Count the lines in the entries below that contain the word "text". Reply with the number alone.

## Task input
[START]

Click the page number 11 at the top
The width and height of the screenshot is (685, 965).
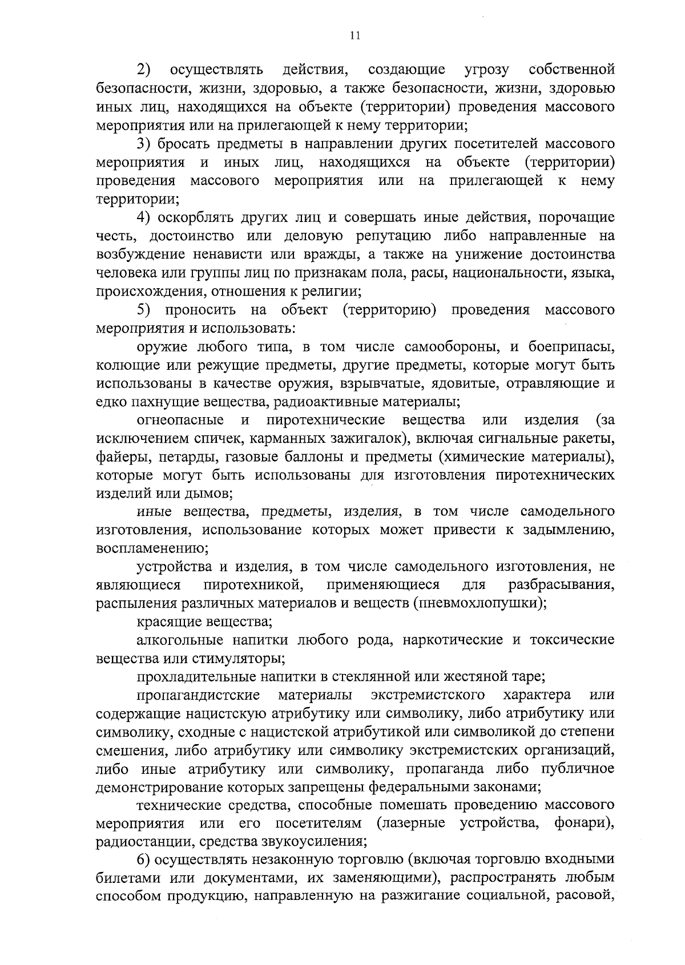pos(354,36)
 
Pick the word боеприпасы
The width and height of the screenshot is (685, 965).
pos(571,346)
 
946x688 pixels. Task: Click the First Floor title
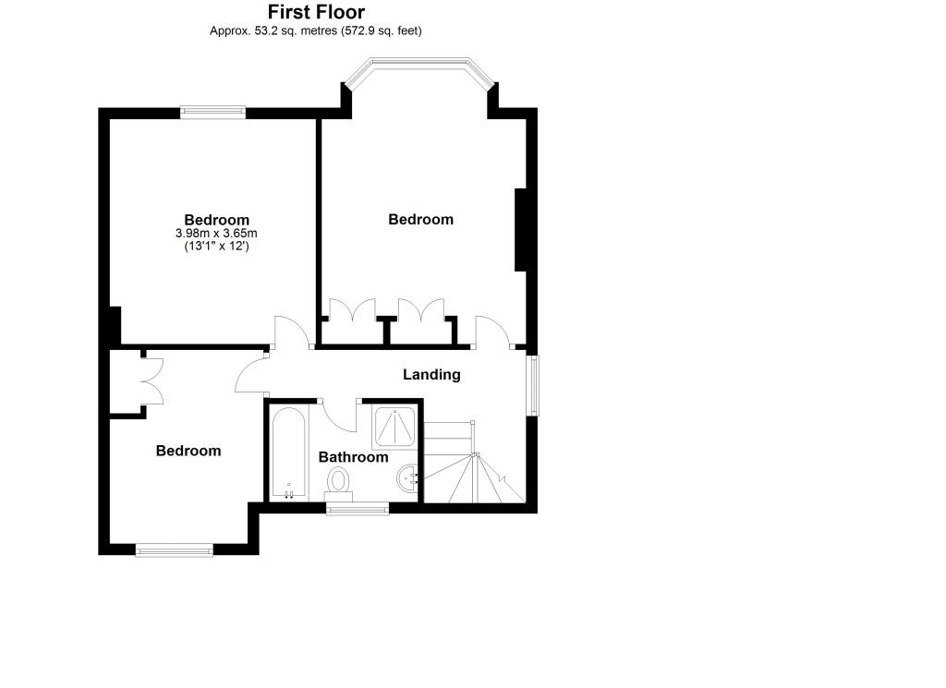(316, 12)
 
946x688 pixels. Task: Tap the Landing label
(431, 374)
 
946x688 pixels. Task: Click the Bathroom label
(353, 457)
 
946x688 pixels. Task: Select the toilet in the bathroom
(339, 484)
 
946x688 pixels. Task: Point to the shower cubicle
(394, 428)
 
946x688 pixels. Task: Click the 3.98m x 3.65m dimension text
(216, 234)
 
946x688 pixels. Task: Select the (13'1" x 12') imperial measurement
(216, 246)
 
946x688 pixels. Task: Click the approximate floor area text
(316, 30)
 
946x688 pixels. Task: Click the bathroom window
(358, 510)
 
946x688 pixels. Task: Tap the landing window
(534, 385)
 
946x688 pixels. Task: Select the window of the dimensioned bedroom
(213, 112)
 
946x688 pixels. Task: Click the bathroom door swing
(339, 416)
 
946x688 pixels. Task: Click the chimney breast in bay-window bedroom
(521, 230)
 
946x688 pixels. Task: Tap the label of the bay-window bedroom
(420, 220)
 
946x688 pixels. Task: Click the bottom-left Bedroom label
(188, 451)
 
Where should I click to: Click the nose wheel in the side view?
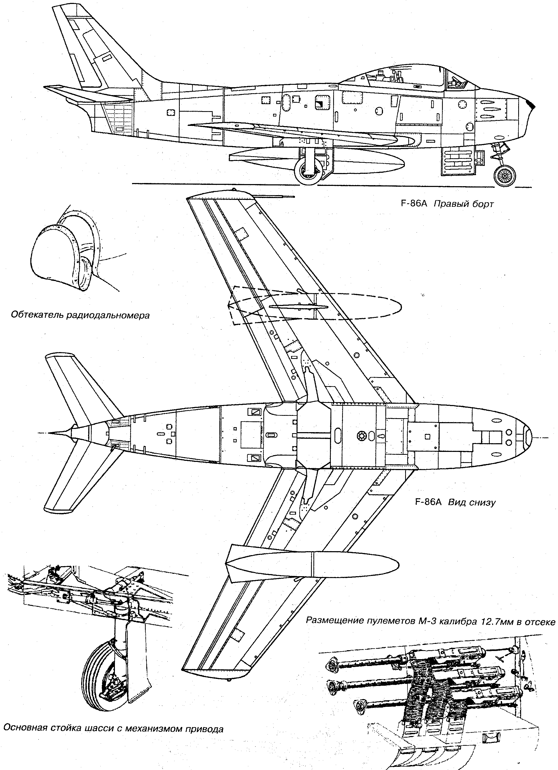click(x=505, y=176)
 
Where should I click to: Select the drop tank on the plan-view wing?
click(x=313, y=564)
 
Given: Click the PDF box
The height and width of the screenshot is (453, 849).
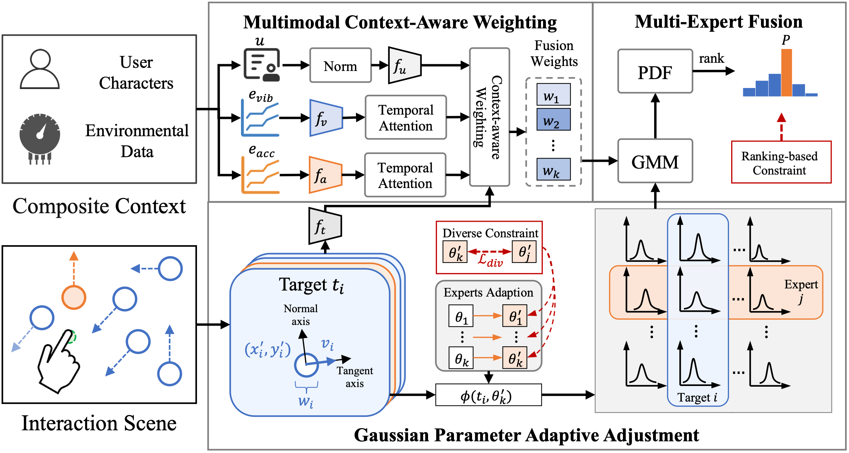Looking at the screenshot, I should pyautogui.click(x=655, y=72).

[END]

## Problem solution
2